Tox had survived worse odds with fewer weapons. He heard heavy footsteps above him and Coco’s frantic muffled barking. Two men were searching upstairs and apparently hadn’t heard the silenced weapon. He heard movement in the dining room and stepped over a body to peer around the half-open pocket door.
His gut clenched so powerfully, he wondered for a second if that first bullet had hit him after all. Calliope was on her knees in the dining room. A man Tox had never seen stood next to her with his gun to her head. The man was casually dressed but polished. He didn’t have a military bearing, but he seemed to know enough to know he didn’t need Calliope to shield him. A hair-trigger on the Browning semiautomatic could blow Calliope’s head off after Tox had shot the guy. Tox couldn’t risk it. On the positive side, the man couldn’t take the gun off of Calliope to shoot Tox; Tox would win that gunfight, and the man knew it. Heavy footsteps on the stairs told Tox he had maybe seven seconds to resolve the situation.
He did it in three.
In a calm voice, careful not to alert his target, Tox spoke two words: “Child’s Pose.”

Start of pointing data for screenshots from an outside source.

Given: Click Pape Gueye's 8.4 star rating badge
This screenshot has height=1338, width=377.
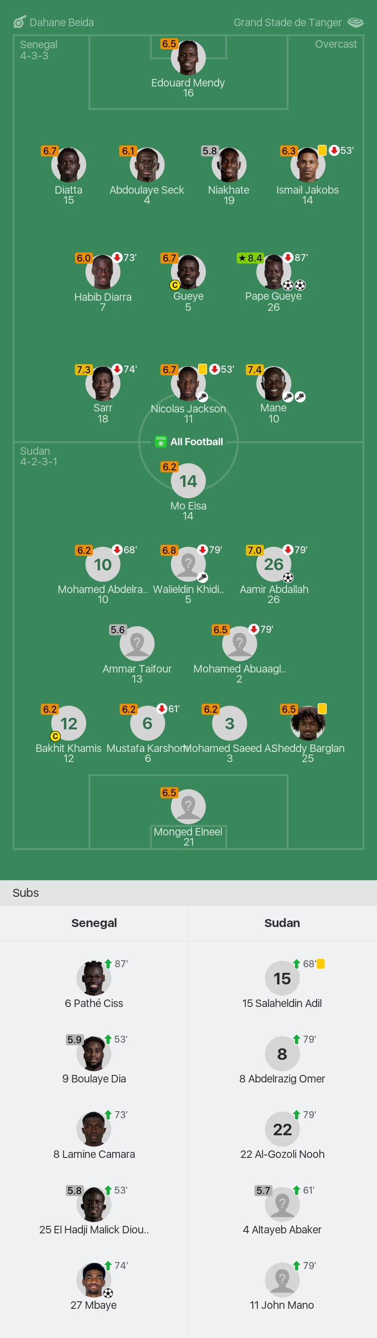Looking at the screenshot, I should 250,258.
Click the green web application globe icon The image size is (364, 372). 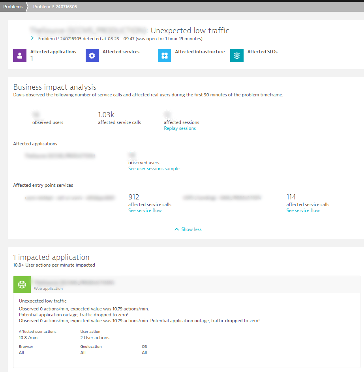pyautogui.click(x=22, y=284)
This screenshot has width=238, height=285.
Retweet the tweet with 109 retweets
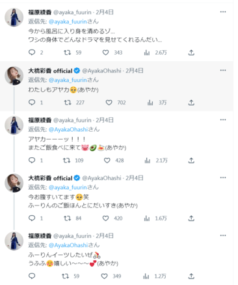[66, 160]
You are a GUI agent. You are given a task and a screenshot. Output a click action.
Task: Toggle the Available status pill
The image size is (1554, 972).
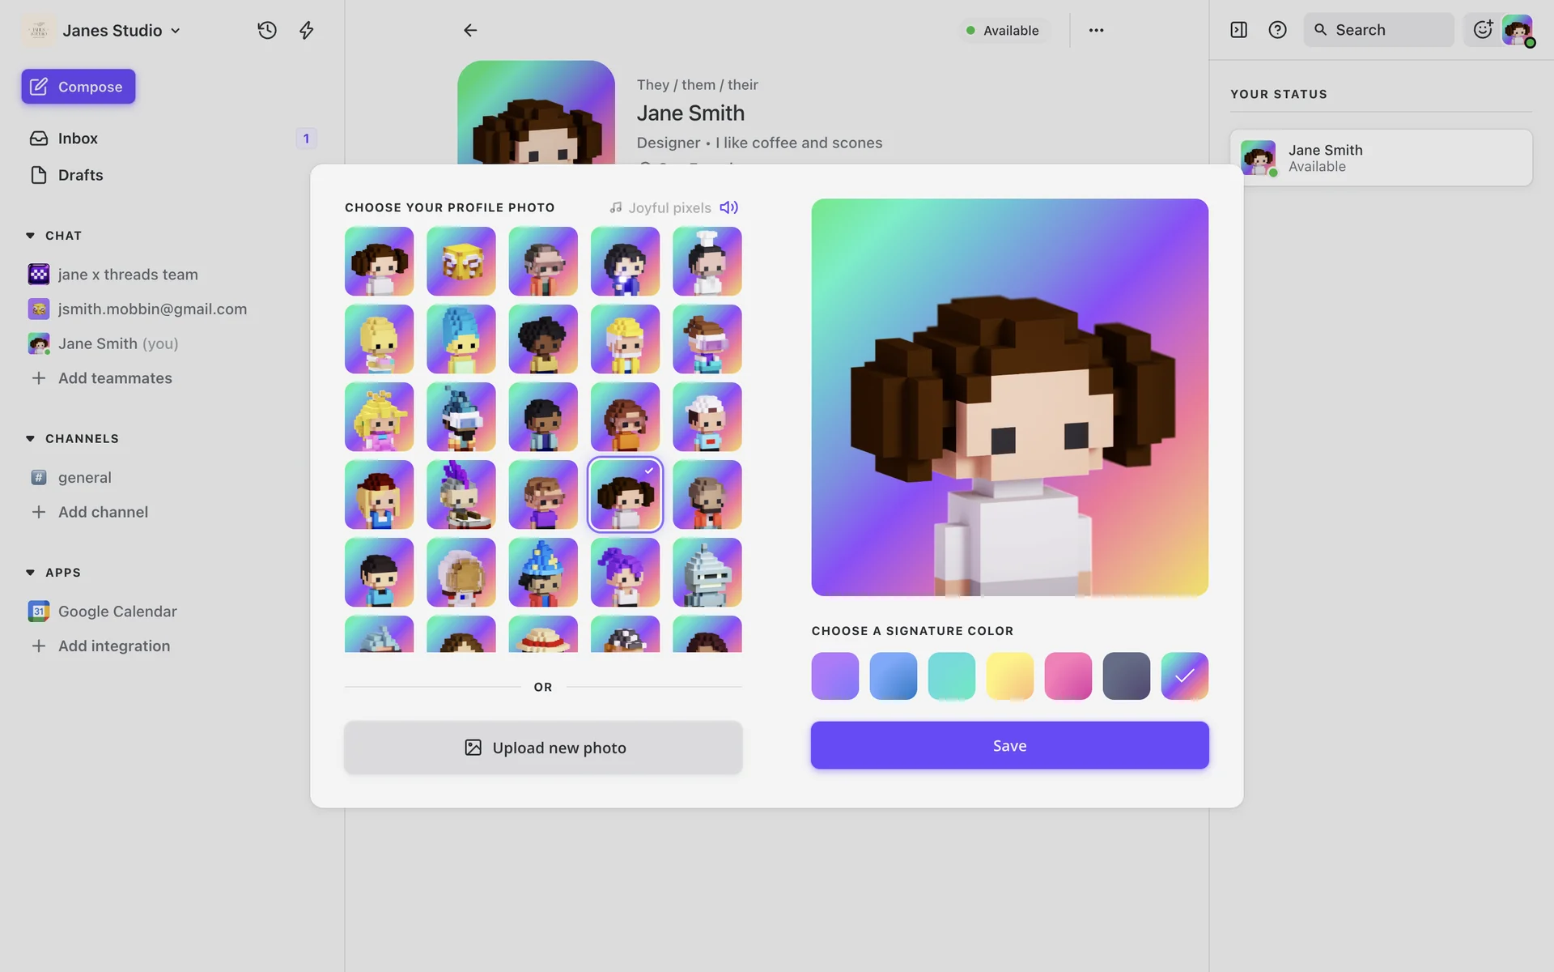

Calliope executed the yoga position, dropping her forehead to the floor as Tox fired. The bullet found its mark. The man tumbled on top of Calliope sending an errant shot as the first reinforcement appeared in the doorway. Calliope grabbed the dead man’s hand, still holding the Lugar, and fired once, twice. Both shots went wide, but they served their purpose. The first man tumbled back into his partner. Calliope held the gun steady. Both men spent a microsecond taking in the scene and quickly decided there were better job opportunities elsewhere. As quickly as they had appeared in the doorway, they were gone; the black rubber from the screech of their tires marking their departure.
She wriggled out from under the dead man, careful not to look too closely at the carnage, and turned to Tox. He was leaning against the wall, face white as a sheet, pulling his belt around his upper arm with his teeth. The blood streaming down his arm and running off the ends of his fingers to the floor like an open faucet was … troubling.
“Oh, God.” She ran to him and took over pulling the makeshift tourniquet.
“Nicked the brachial artery. Gotta get this stopped.”
“I’m calling 911.”
“Let Coco out of whatever room they locked her in. She’s about to break down the door.”
Calliope raced to free her dog as she placed the call.